Alıntılanan metne göre Acemoğlu ve Robinson, Bill Gates'in eleştirisine hangi dergide cevap verdi?

▶ **Alıntılanan Metin**
-- -- --

Güncelleme Tarihi:
Büyük övgü alan kitabı eleştiren ekonomistler de oldu ama en ağır kritik, ünlü işadamı Bill Gates’ten geldi. Gates, iki hafta önce kişisel blogunda kitabı değerlendirirken özetle şöyle yazdı:
BÜYÜK HAYAL KIRIKLIĞI
“Konuyla epey ilgilendiğim için kitabı okudum. Fakat ne yazık ki büyük bir hayal kırıklığıydı. Yazarların analizini muğlak ve basit buldum. Ülkelerin siyasi ve ekonomik kurumlarına odaklanırken, tarih ve mantık gibi diğer faktörleri büyük ölçüde görmezden gelmişler. Roma, Venedik ve Maya uygarlığının gerileme nedenlerini doğru vermemişler. Ekonomik büyüme için önce kapsayıcı siyasal kurumların gerektiğini savunuyorlar. Fakat Çin gibi bunu yalanlayan örnekler de var. Beni kitapta olumlu ifadelerle sundukları için teşekkür ederim ama Meksikalı milyarder Carlos Slim’e çok haksızlık etmişler. Meksika, Slim’in yatırımları sayesinde daha iyi bir durumda.”
ACABA KİTABI OKUDU MU
Acemoğlu ve Robinson, Bill Gates’e önceki gün Foreign Policy dergisinde cevap verdi. “Microsoft kurucusu, eleştirmeden önce acaba kitabımızı okudu mu” spotuyla başlayan yazıda şöyle dendi: “Gates bizi hayal kırıklığına uğrattı. Ama bizimle aynı görüşte olmadığı için değil. Çünkü akademisyenler olarak bunu bekleriz. Hayal kırıklığımızın nedeni, Gates’in, ortaya koyduğumuz tezdeki en iptidai bölümleri bile anlamadaki acizliğidir. Bu eleştiri, yapıcı bir tartışmayı davet etmiyor ama yarattığı yankılar nedeniyle cevap vermek zorunda kalıyoruz.”

-- -- --

▶ **Sağlanan Bilgiler**
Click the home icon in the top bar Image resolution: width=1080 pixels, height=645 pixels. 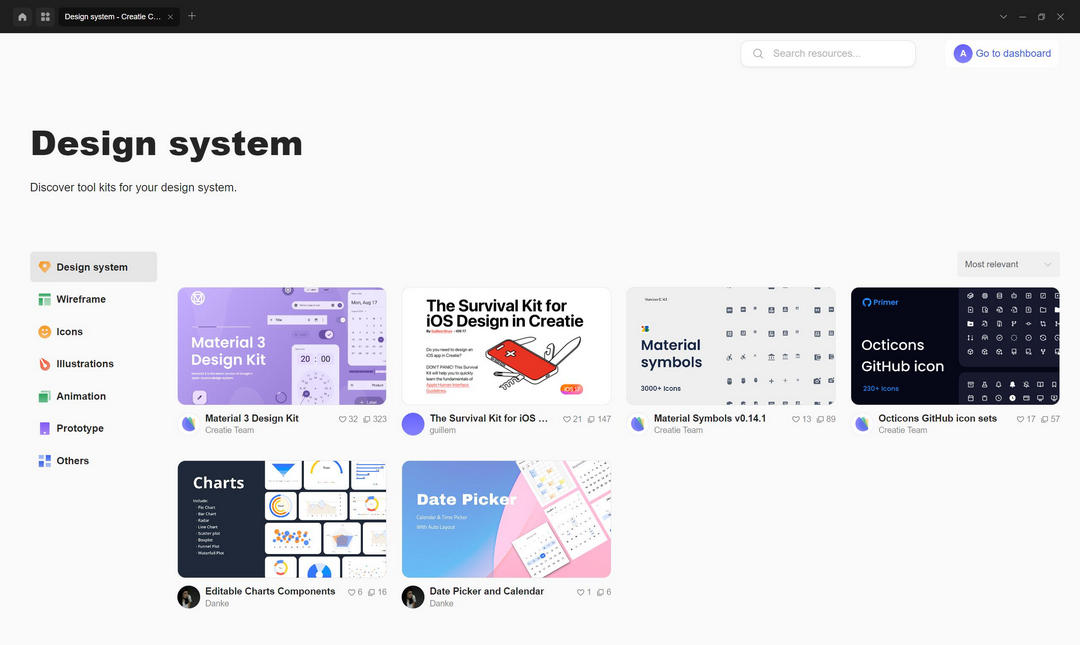click(x=21, y=16)
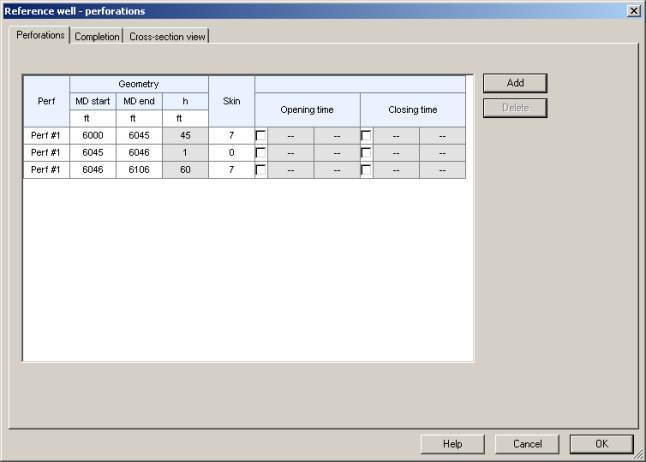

-- -- --

▶ **Yazılı Yanıt**
Foreign Policy dergisinde.